South Grand leaders envision new development to draw more people and businesses
The business makeup of South Grand has changed in recent years with major mainstays having announced they’re either closing or moving to a different part of the region.
With these changes, community leaders are examining how redevelopment in the south St. Louis neighborhood and business district can help establish new attractions.
“We need a new anchor on South Grand,” said Rachel Witt, executive director of the South Grand Community Improvement District. “The blessing and the curse of South Grand, we have longevity, but at this time a lot of our businesses are starting to retire.”
This week, the community improvement district released the findings from a study on redevelopment opportunities along South Grand Boulevard and the surrounding streets. The study examined what may be missing from the business district, Witt said.
One core idea that came forward in feedback from existing business owners, property owners, residents and other local stakeholders is a market hall, she said.
“To really become like an incubator space for businesses who are trying to break free but not really ready for a storefront or have the capital, but really want to test out their product,” Witt said.
The study identified underutilized parking lots along Hartford Street east of Grand as a place to develop this concept and bring more density and walkability to the area, said Natasha Bahrami, president of the improvement district.
“It’s really nice to intentionally evolve in a way that we can continue to be a walking district and create opportunities outside of just the buildings that are on our South Grand corridor,” she said.

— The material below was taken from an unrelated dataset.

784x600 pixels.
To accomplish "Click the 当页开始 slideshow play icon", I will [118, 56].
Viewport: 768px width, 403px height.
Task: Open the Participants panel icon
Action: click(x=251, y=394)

Bahrami has personal experience with some of the ways South Grand is changing. Cafe Natasha’s, which was owned by her mother, closed last year, though its legacy lives on through The Gin Room, which Bahrami owns. Other mainstays that have closed or moved include King and I and Pho Grand.
“Generations that have been here for decades and decades, a few have decided that they need to go in a different direction,” Bahrami said. “We currently have a really exciting void on South Grand because it’s creating a potential for new energy to come down here.”
Other business owners on South Grand share this feeling and welcome the potential for a bazaar-type market.
“Not everyone wants a very large store, some people want a little cubicle or a little stall, or maybe they want something just really small because they’re starting out,” said Mary Hennesy, co-owner of Urban Matter on South Grand.
Her shop sells items from local crafters and independent ones across the country, she said. Hennesy explained that she’s attracted to the concept of a permanent space where local artisans can showcase and sell their products without needing a storefront.
“We’re so close to Tower Grove to the farmers market,” she said. “Those people who want to be able to sell their wares year round, whether it’s food or a crafted item, they now would have an opportunity to do that. And that also creates exposure.”
Bahrami and Witt stressed that the ideas for redevelopment along South Grand are still in their infancy and may change.
“This is not set in stone,” Bahrami said. “This is an opportunity for us to create a potential, and that potential might look different than what we are talking about right now today.”
Witt said it’s important for the community improvement district to signal to residents, business owners and others in the neighborhood and greater community that they’re open to development. One thing that won’t change though is South Grand’s commitment to small and diverse businesses, she added.
“I love that we have 15 countries, 23 immigrant owned businesses on Grand,” Witt said. “It’s our brand, it’s our identity, and we are not looking to change that, we are looking to grow that.”
The goal is to bring the concepts of today into fruition over the next five years, she said. That begins later this year with requests for proposals and ample opportunity for community members to weigh in, Witt said.
Eric Schmid covers economic development for St. Louis Public Radio.